Yang Yang edited comment on CASSANDRA-3085 at 9/15/11 8:39 AM:
---------------------------------------------------------------

Thanks Jonathan.

but I still can't see why the old code would cause errors, could you please see if the following reason makes sense?



if you look at the operations of +1 and -1 by read paths and the compaction path, either the read path or the compaction can be seen as the following sequence

+1

//access the SSTableReader

-1


where for the compaction the "+1" happens at creation of the SSTableReader; for read paths the "+1" happens at acquireReference()

since every path (either compaction or reader) does one +1 and one -1, by the time a path finishes, the ref count will be equal to the number of live code paths

if the file is removed, the ref count must be 0, hence live paths count at that moment must be 0. if there are no future paths to run, it's all good. if there are , the path would access a file already removed and we have a problem. but this is impossible because: if  the +1 comes after compaction.release(), because compaction.release() comes after the view change in DataTracker.replace(), then reader path +1 comes after DataTracker.replace(),  but this is impossible because the reader can not see that SSTableReader in its view.

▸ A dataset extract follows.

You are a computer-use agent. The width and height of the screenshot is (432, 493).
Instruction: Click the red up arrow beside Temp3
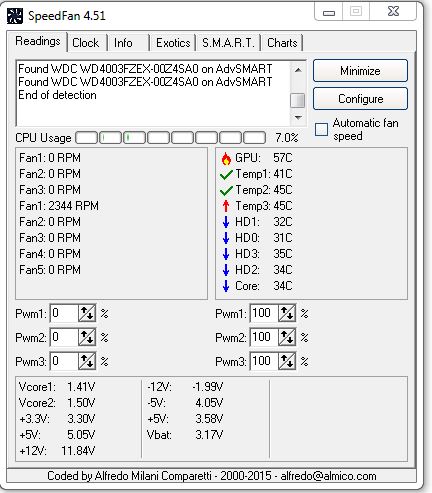226,206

      was (Author: yangyangyyy):
    Thanks Jonathan.

but I still can't see why the old code would cause errors, could you please see if the following reason makes sense?



if you look at the operations of +1 and -1 by read paths and the compaction path, either the read path or the compaction can be seen as the following sequence

+1

//access the SSTableReader

-1


where for the compaction the "+1" happens at creation of the SSTableReader; for read paths the "+1" happens at acquireReference()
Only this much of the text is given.